**Texto fornecido**
________
O fabrico e venda de substâncias anabolizantes – que permitem aumentar os músculos, reduzir a percentagem de gordura corporal, aumentar a força ou reduzir o tempo de recuperação muscular – tem sido em Portugal uma espécie de terra sem lei. Isto porque o tráfico de substâncias e métodos proibidos, previsto na Lei Antidopagem no Desporto, se aplica apenas à venda a atletas federados ou que participem em competições (e não a simples praticantes de musculação, os principais alvos destas redes de tráfico de esteroides). Um vazio legal não permite encaixá-lo nem na lei do doping nem na lei da droga.
Por essa razão, apesar de algumas destas redes terem lucros astronómicos, e de estar provado que o consumo de substâncias anabolizantes pode ter repercussões graves na saúde, só agora foram pela primeira vez condenados portugueses por traficarem esteroides anabolizantes. A decisão histórica foi tomada a 24 de outubro pelo Juízo Central Criminal de Leiria. A sentença, já transitada em julgado (já não é passível de recurso), condenou cinco arguidos pelos crimes de tráfico de substâncias ou métodos proibidos. A pena mais alta é uma pena suspensa de 3 anos de prisão, a mais baixa é uma pena de prisão substítuida por uma multa no valor global de 1260 euros.
________
**Instrução de trabalho A**
Segundo o texto sobre o tráfico de anabolizantes, por que razão o fabrico e a venda destas substâncias têm sido em Portugal uma espécie de terra sem lei? Responda em uma a três frases.
**Instrução de trabalho B**
Com base no texto sobre o tráfico de anabolizantes, responda às seguintes perguntas:
(i) Que tribunal tomou a decisão histórica e em que data?
(ii) Quantos arguidos foram condenados?
(iii) Qual foi a pena mais baixa aplicada?
________
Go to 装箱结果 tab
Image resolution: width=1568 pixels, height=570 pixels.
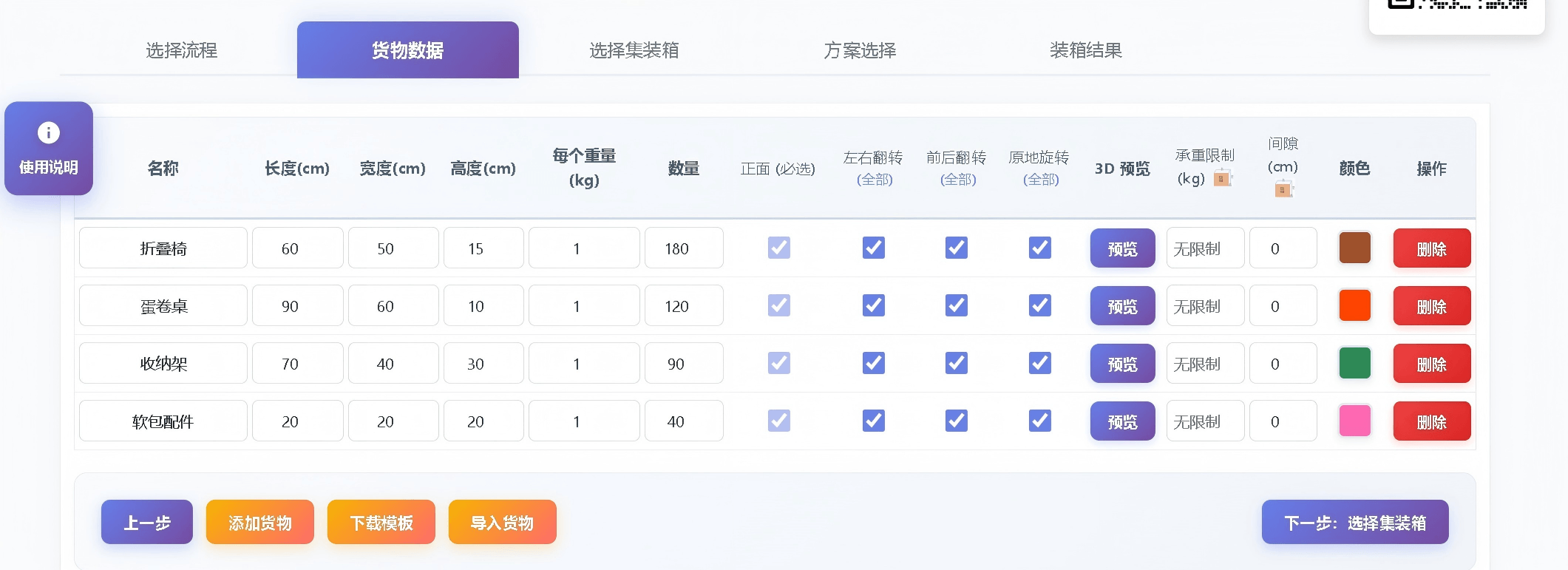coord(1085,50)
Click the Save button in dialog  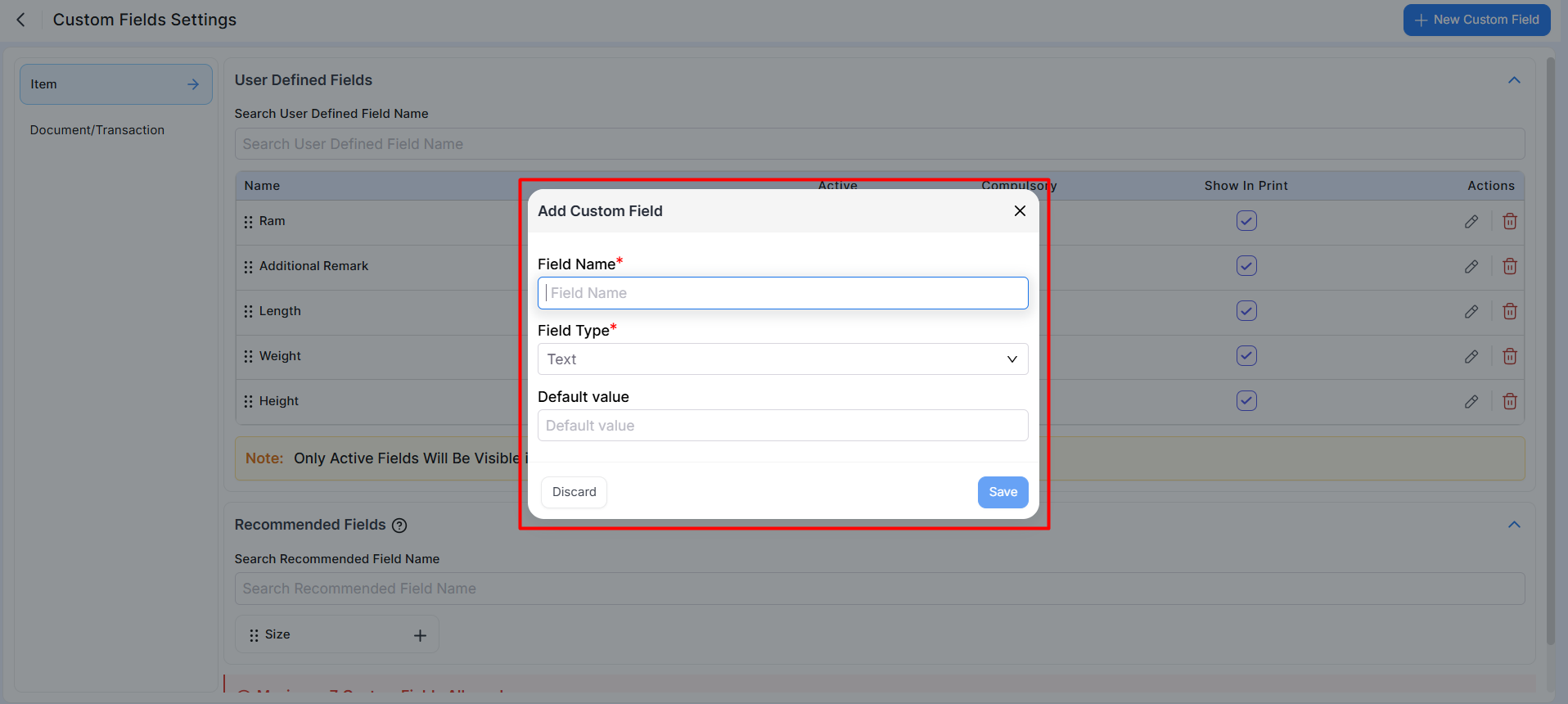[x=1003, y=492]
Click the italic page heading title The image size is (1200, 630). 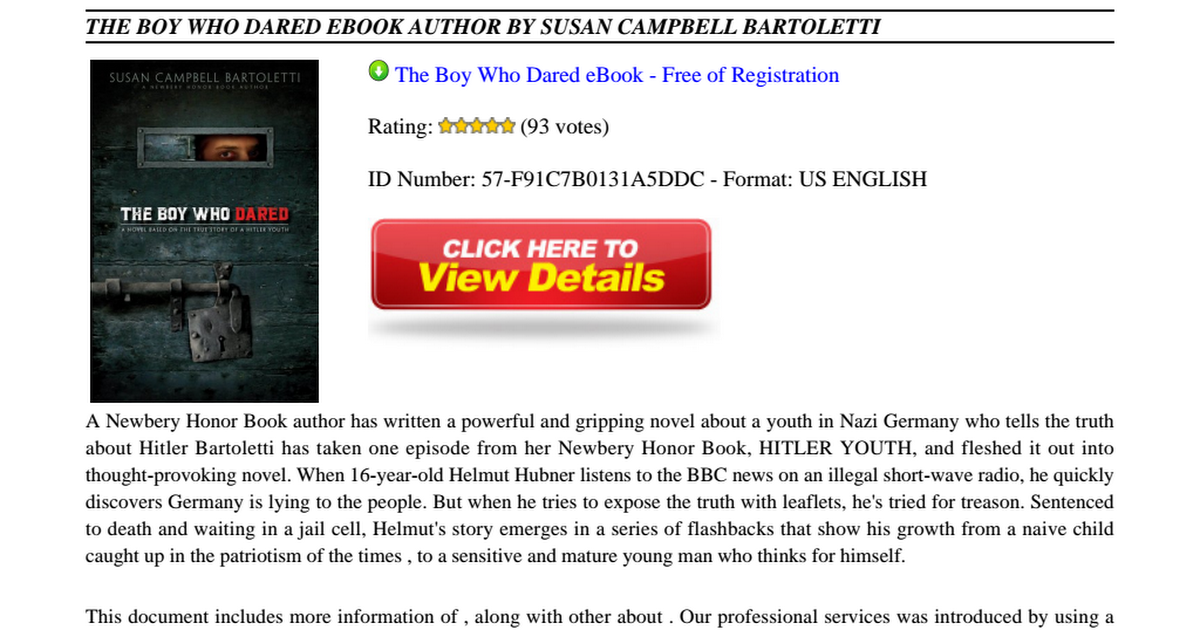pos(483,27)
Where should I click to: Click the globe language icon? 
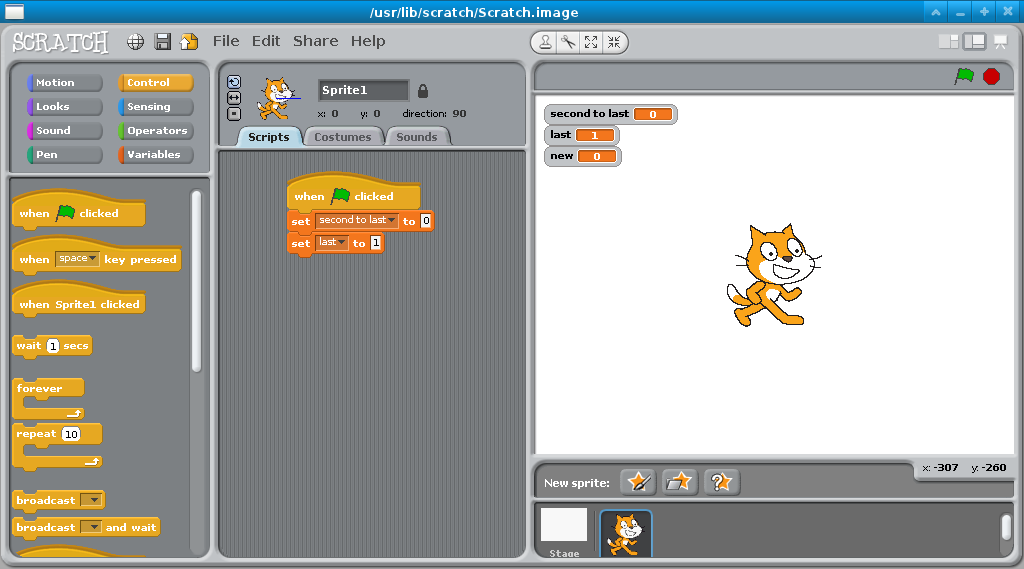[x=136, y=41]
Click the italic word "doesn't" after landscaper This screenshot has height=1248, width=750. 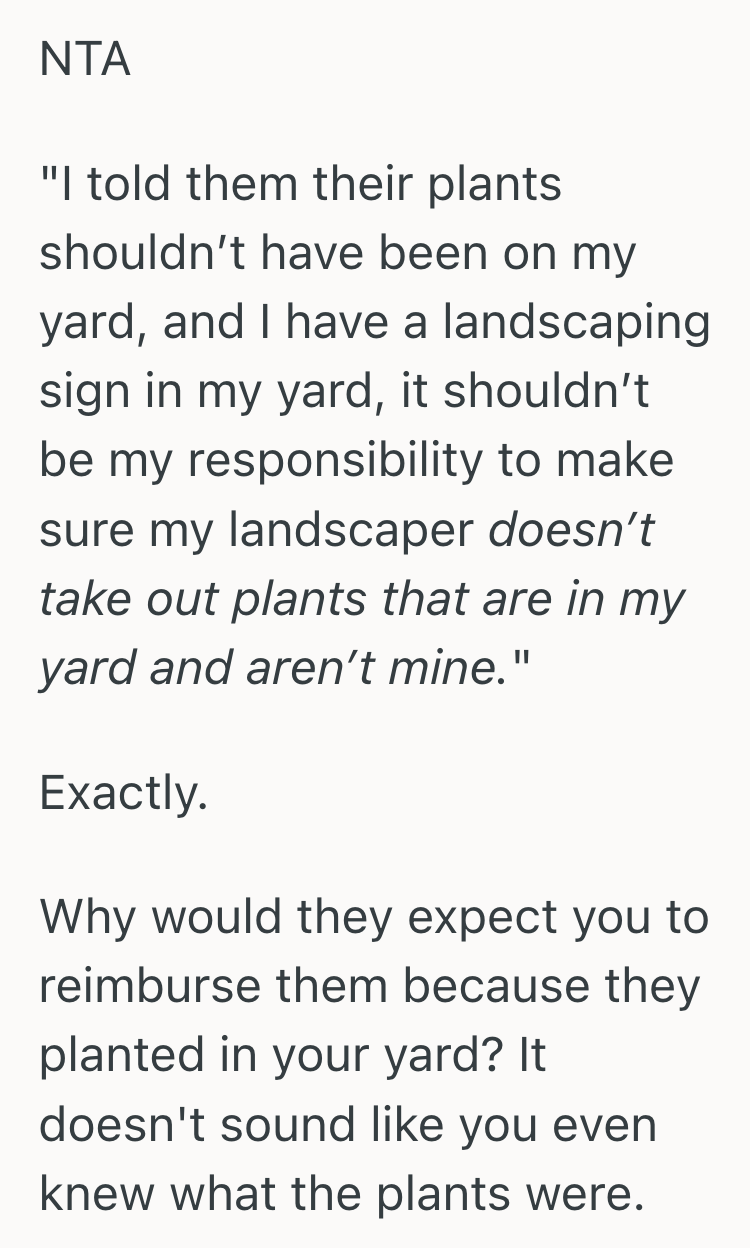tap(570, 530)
________
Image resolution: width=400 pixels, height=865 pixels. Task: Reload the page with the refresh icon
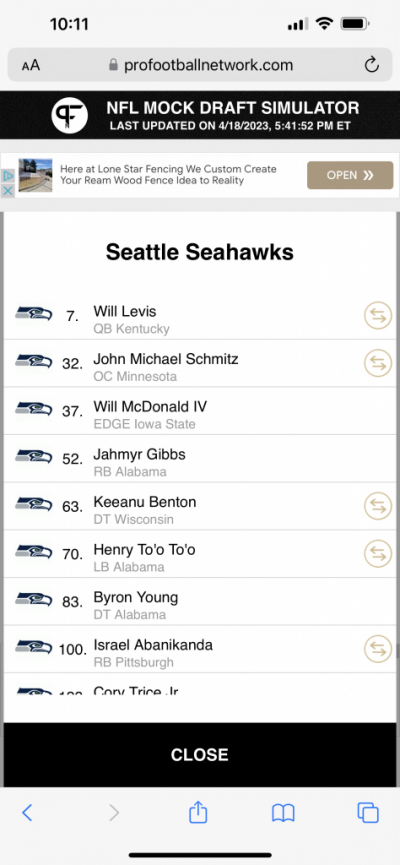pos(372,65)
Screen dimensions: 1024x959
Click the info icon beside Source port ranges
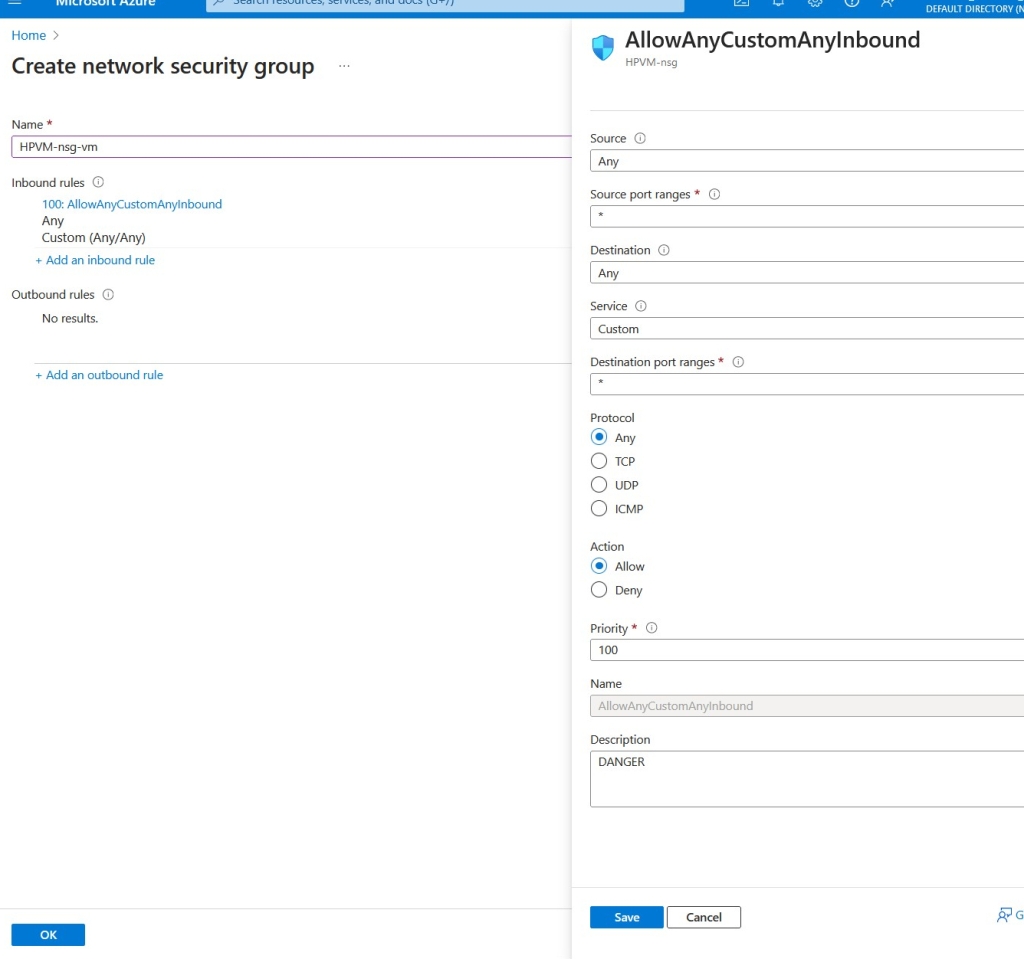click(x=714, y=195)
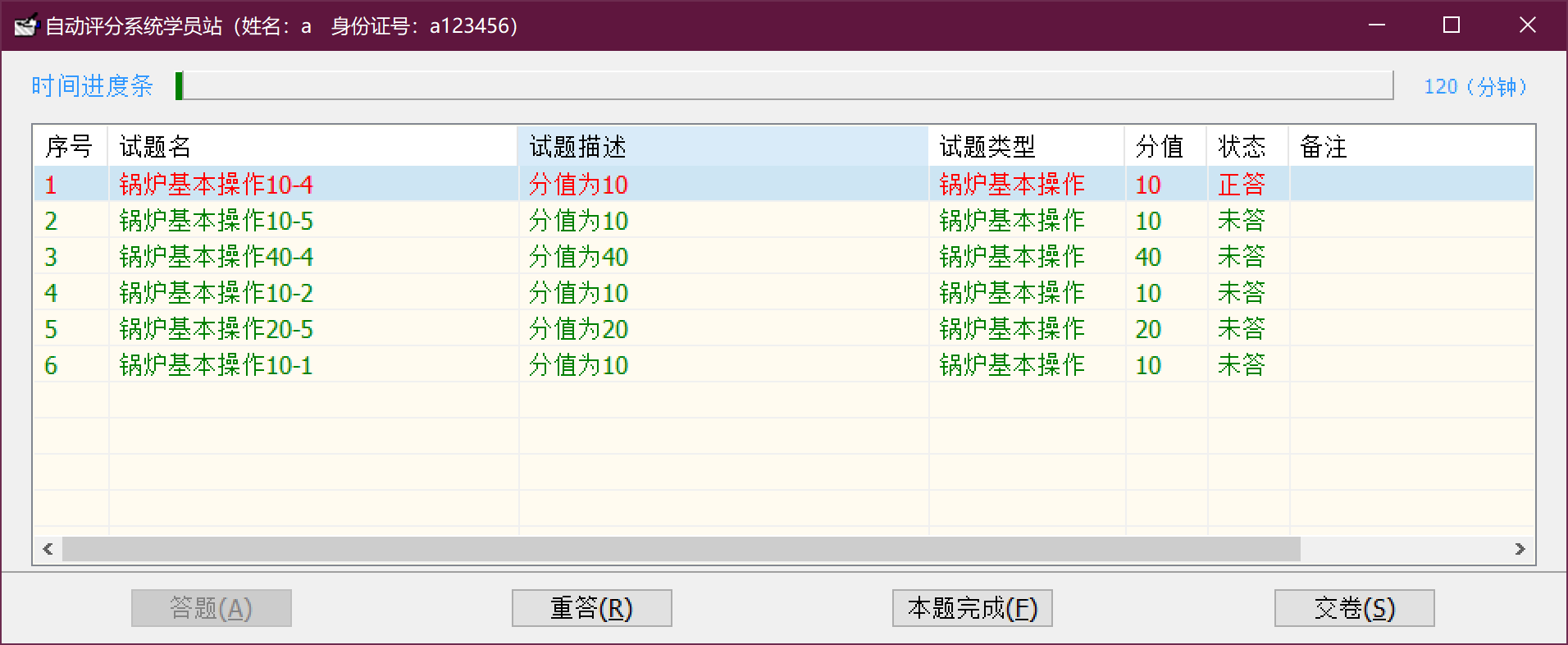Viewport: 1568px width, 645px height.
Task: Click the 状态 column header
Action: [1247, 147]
________
**Resultado esperado A**
O crime de tráfico de substâncias e métodos proibidos, previsto na Lei Antidopagem no Desporto, aplica-se apenas à venda a atletas federados ou que participem em competições, e não a simples praticantes de musculação, que são os principais alvos destas redes. Por esse vazio legal, a atividade não se enquadra nem na lei do doping nem na lei da droga.

**Resultado esperado B**
(i) O Juízo Central Criminal de Leiria, a 24 de outubro.
(ii) Cinco arguidos.
(iii) Uma pena de prisão substituída por uma multa no valor global de 1260 euros.